В таборе чужачку приняли хорошо: она вела себя достойно, не ввязывалась в ссоры, ни с кем не скандалила, хорошо умела добыть копейку. По вечерам жену Беркуло с нетерпением ждали у общего костра: никто в таборе кишинёвцев не знал таких красивых песен, никто не умел их петь. Когда Симка, опустив мохнатые ресницы, обхватив руками колени и чуть покачиваясь, заводила сильно и горестно: «Ах, на дворе мороз большой…» – умолкали все. Даже кони, отпущенные бродить вокруг палаток, казалось, прислушивались и вздыхали. И плясать так, как Симка, – с примерчиками, с чечёточками, без устали, – кишинёвки не умели. Через неделю уже все таборные девчонки бегали к Симке учиться пляске, жадно смотрели ей в ноги – и ловко перенимали всё.
Зиму табор кое-как прожил, подтянувши пояса, – а весной, едва сошёл снег, Беркуло снова забрали. Они с цыганами взломали магазин, но плохо связали сторожа: тот сумел убежать и поднять крик. Сима осталась в таборе на сносях.
«Убежит», – уверенно предрекали одни.
«Никуда не денется, наша уже.» – так же уверенно говорили другие.
Ибриш в эти разговоры не вмешивался – но про себя смертельно боялся, что молодая жена отца всё-таки уйдёт.

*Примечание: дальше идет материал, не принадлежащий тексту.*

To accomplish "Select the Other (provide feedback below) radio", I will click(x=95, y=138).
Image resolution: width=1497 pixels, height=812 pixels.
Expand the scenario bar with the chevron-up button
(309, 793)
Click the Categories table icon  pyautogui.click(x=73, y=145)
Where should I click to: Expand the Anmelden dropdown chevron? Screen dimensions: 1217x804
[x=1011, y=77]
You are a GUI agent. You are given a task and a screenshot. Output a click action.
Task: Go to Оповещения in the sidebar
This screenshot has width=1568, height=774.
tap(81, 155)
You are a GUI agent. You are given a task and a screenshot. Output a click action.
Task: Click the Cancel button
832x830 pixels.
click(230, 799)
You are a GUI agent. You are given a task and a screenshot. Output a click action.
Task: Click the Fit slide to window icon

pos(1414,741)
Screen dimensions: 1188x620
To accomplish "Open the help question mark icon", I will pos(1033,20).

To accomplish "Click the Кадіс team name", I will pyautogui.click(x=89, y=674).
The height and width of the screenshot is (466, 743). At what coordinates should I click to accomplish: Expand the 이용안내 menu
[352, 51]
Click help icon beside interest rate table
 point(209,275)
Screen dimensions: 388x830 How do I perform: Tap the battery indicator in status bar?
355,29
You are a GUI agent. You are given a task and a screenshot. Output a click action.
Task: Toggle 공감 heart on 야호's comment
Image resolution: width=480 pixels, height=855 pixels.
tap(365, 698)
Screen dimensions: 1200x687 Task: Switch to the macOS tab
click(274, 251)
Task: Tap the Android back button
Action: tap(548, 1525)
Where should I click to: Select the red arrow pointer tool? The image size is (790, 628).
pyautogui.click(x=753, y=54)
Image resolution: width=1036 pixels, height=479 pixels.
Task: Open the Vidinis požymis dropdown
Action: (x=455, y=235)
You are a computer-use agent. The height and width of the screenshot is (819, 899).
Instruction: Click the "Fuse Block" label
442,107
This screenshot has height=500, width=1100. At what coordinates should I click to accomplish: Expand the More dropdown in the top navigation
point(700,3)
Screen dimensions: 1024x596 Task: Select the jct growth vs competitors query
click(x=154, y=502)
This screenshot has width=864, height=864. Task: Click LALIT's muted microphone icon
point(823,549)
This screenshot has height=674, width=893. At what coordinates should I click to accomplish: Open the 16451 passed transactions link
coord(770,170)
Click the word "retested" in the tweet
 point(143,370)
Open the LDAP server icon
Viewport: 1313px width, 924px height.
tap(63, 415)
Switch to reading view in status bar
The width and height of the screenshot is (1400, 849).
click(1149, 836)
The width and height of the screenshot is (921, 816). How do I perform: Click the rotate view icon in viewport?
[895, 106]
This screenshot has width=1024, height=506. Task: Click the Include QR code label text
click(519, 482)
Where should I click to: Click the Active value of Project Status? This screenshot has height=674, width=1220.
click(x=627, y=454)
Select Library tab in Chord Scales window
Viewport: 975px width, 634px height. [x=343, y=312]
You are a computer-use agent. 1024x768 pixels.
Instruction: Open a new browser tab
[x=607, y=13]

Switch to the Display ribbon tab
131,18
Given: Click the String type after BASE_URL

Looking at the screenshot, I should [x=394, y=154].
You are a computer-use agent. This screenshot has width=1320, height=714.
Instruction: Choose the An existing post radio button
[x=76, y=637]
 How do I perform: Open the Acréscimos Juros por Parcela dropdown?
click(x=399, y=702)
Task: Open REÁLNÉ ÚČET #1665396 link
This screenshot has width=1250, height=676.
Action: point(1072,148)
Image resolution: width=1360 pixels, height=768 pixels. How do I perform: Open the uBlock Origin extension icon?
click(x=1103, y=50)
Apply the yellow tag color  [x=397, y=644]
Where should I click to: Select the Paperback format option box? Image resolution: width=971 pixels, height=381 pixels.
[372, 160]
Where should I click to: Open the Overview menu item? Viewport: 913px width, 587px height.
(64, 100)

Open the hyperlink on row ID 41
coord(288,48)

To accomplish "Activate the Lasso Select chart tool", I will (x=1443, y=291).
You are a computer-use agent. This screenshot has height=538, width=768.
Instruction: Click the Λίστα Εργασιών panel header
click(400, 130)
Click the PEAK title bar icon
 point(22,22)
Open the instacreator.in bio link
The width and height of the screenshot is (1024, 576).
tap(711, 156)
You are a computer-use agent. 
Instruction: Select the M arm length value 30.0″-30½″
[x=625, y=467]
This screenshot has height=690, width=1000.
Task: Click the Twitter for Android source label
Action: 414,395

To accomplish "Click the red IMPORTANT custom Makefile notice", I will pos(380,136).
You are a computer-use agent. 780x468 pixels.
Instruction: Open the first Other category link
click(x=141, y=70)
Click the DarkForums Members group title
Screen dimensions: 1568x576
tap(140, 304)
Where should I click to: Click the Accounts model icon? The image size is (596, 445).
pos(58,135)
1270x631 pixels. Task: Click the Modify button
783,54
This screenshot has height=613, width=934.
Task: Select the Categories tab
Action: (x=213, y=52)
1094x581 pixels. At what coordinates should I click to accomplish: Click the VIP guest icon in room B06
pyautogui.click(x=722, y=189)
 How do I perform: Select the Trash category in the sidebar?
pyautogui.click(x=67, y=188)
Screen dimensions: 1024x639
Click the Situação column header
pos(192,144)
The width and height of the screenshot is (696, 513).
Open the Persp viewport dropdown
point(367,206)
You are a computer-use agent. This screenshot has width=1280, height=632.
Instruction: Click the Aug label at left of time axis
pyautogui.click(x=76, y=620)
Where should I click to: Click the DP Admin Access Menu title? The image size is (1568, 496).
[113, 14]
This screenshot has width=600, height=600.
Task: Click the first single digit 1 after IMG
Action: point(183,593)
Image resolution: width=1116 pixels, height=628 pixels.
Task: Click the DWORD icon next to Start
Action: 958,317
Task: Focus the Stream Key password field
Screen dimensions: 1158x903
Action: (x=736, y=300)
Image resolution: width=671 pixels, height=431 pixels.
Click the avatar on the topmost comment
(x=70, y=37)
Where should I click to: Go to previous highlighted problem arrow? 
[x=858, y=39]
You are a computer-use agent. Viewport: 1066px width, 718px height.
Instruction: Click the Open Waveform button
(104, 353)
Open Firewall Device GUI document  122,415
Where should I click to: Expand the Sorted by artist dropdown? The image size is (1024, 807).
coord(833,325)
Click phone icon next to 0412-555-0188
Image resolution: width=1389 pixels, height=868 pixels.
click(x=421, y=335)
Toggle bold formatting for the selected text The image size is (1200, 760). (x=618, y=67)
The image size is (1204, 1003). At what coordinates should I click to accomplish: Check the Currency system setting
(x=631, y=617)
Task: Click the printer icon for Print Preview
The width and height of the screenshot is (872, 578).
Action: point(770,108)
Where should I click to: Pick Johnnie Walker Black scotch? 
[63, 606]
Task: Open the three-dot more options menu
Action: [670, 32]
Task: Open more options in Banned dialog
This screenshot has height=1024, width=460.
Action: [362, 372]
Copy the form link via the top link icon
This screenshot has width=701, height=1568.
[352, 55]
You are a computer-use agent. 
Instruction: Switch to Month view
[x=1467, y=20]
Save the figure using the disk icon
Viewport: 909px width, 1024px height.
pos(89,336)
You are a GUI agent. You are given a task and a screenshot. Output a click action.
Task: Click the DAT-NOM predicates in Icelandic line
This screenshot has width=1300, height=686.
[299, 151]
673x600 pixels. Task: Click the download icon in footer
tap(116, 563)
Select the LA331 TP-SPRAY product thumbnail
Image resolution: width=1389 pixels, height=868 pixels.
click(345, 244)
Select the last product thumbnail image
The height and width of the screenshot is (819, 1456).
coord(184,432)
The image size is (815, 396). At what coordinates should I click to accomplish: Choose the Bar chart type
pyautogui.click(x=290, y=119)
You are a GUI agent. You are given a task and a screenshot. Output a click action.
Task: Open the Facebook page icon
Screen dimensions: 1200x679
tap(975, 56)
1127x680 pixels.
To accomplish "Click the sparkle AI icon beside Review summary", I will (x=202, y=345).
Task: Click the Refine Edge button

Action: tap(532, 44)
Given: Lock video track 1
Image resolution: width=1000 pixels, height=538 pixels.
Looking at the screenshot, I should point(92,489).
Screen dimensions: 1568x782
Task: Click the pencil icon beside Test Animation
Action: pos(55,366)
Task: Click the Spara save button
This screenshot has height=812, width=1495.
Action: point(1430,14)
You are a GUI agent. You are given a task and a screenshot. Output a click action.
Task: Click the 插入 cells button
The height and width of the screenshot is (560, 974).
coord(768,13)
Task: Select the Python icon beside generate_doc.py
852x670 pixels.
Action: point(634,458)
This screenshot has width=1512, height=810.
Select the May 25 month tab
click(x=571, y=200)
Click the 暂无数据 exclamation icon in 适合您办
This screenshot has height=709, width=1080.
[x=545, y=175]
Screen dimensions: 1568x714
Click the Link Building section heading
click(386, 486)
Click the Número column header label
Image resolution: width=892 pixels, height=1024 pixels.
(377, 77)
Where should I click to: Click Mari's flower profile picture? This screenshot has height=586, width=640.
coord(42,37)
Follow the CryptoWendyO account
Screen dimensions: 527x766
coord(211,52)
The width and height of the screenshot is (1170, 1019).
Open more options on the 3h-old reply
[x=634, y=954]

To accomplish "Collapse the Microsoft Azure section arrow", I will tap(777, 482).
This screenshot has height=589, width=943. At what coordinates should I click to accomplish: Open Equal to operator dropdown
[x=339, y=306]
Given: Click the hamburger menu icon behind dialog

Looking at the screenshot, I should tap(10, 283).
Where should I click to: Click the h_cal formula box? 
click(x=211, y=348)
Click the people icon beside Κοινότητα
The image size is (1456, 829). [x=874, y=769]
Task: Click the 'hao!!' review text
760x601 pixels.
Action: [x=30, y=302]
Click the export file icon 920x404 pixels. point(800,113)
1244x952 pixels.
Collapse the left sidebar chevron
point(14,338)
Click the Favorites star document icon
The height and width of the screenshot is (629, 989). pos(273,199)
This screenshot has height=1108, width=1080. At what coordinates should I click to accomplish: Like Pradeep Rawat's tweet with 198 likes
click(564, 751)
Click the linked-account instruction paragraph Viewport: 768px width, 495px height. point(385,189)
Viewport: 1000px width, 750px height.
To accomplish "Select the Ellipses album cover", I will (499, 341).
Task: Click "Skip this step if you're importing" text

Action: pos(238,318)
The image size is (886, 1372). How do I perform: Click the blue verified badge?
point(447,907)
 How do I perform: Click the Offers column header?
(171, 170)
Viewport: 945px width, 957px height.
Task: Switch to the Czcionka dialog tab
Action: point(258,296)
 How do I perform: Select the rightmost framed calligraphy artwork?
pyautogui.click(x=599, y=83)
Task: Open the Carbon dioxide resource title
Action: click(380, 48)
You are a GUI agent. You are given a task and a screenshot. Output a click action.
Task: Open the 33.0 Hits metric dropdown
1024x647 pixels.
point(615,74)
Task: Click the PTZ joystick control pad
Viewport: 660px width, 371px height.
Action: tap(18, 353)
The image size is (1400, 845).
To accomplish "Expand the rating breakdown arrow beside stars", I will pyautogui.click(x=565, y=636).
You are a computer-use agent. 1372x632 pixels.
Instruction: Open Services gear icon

Симка ходила тёмная, постаревшая на десяток лет. Больше не было слышно у костра её песен. Слёз на людях она не показывала, но ночью Ибриш несколько раз просыпался от её сдавленных всхлипов.
В конце концов он не выдержал и сказал мачехе:
«Если тебе так плохо, уходи. Ты молодая. Ещё за своего цыгана замуж выйдешь.»
Симка выпустила из рук нож, которым щепала лучину для самовара. Медленно повернулась, и Ибриш чуть не прекрестился: Симкины глазищи, переполнившись слезами, стали огромными, как у Богоматери на иконе.
«Ты с ума сошёл? Куда я пойду?! Я твоему отцу жена! Не думай про меня плохо, мальчик…»
Она умолкла, отвернулась. Снова взялась за нож, но рука её дрожала, лезвие скользило по сухой коре. А Ибриш, понимая, что причинил Симке ещё большую боль, не решился ни заговорить с нею снова, ни попросить прощения.